What do rare cancers and rare diseases have in common? (Guest blog)
28.02.22
Rare diseases and rare cancers are often viewed as two separate worlds. However, patients and families affected by these complex conditions face many of the same challenges. In fact, rare diseases and rare cancers are not mutually exclusive communities, they overlap.
The differences between the definition of rare diseases and rare cancers are subtle. Rare diseases are defined in the European Union as disease with a prevalence of fewer than 5 cases per 10,000 people. Rare Cancers Europe (RARECARE) defines rare cancers based on incidence, or the number of new cases per year. By this definition rare cancers are those with an annual incidence of less than 6 per 100,000 people.
Aside from that difference, rare diseases and rare cancers have a lot in common. The stories told by patients with rare cancers – or by the parents of children with rare cancers – echo those of the rare disease community. They share a sense of isolation as they struggle to get a timely, accurate diagnosis of a life-threatening or life-limiting condition.

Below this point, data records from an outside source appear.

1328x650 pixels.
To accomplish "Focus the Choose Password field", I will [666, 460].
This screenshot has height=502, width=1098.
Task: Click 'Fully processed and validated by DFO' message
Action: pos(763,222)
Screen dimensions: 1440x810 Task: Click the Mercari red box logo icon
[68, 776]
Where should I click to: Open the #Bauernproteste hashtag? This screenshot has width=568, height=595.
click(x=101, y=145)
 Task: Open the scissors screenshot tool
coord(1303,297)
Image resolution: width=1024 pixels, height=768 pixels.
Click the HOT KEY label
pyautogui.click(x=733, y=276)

There is a common struggle to access highly specialised care and the right treatment (for conditions where treatments exist). Like all rare conditions, progress on rare cancers is hampered by a lack of research. Clinical trials can be challenging due to the small patient populations and the limited number of centres with specific expertise. The absence of sustainably funded registries and databases further undermines researchers’ efforts to understand rare cancers.
While people with rare cancers may benefit from well-established oncology services, they also live with a ticking time bomb: the five-year mortality rate for rare cancers is 63.4% – significantly higher than for more common cancers (48.5%).
Time for action
Rare cancers make up 22% of new cancers and 24% of all cancer cases in Europe. Often diagnosed in childhood, prevention is not an option for most of these conditions. So, the question should be, what can we do to improve outcomes for the thousands of European families facing a rare cancer diagnosis today?
Rare Cancers Europe, a multi-stakeholder partnership, has set out a Call to Action which details the steps needed to transform how rare cancers are diagnosed and treated. Many of the recommendations would benefit both the rare cancers community and the rare diseases community.
For example, funding is urgently needed to boost research, along with action to adapt clinical trial designs to reflect smaller patient populations. To continue incentivising research for rare conditions, regulatory support for innovative medicines, and a favourable intellectual property environment are essential.
Recent history shows that policy decisions on orphan medicines and paediatric therapies can create an environment which stimulates research and rewards to deliver treatments that address significant unmet need.
Up to very recently, children who suffered acute lymphoblastic leukemia (the most common form of childhood cancer) and who did not respond to chemotherapy had only one option to survive: stem cell transplant (SCT). SCT is highly invasive and risky, with a fatality rate close to 30%. Thanks to the EU Orphan Drug regulation and to Pediatric regulation, first generations of innovative cell-based gene therapies have entered the market and second generations are in clinical development - making Europe a better place to live, full of hope for those in need of the next wave of biomedical innovation.
We must build on this progress.
Access to multidisciplinary care, delivered by specialists, has the potential to accelerate diagnosis and optimise treatment. The European Reference Networks (ERNs), which connect rare diseases and rare cancers experts around Europe, require continued support. Their capacity to ensure that knowledge travels – not the patient – has the potential to reduce inequality among the rare diseases and rare cancer communities. The ERNs can also be an engine for driving innovation in virtual care and the collection of registry data.
Harnessing momentum
The challenges facing people living with rare cancers are not new. However, the policy context has advanced significantly over several years, thanks to vigorous patient advocacy, the dedication of healthcare providers, political commitment, and industry innovation.
Today, Europe is well-placed to turbocharge the fight against cancers. Europe’s Beating Cancer Plan represents a singular moment in which cancer is top of the EU’s political agenda. In parallel, the EU Mission to conquer cancer reflects an unprecedented focus on research and innovation in oncology. A Flagship on Rare Cancer in Europe’s Beating Cancer Plan, sustained by the EU Mission to conquer cancer, could further boost all the ongoing efforts.
There are further opportunities ahead. The revision of the Orphan Medicinal Products Regulation offers a chance to join forces and share a ‘moonshot’ mindset to get a deeper understanding of rare diseases, develop basic science and accelerate translational research and development (R&D). The review of the Cross-Border Healthcare Directive should reinforce the ERNs; and the proposed European Health Data Space has the potential to catalyse the use of crucial data.
Taken together, these are the ingredients for a better future for people affected by rare cancers. The EFPIA Oncology Platform stands ready to play its part in a joint effort to seize this moment.
As we mark Rare Disease Day, let’s put rare cancers in all policies. Together we can offer hope to the 650,000 people diagnosed with new rare cancers this year – and the 5.1 million people in the EU living with a rare cancer.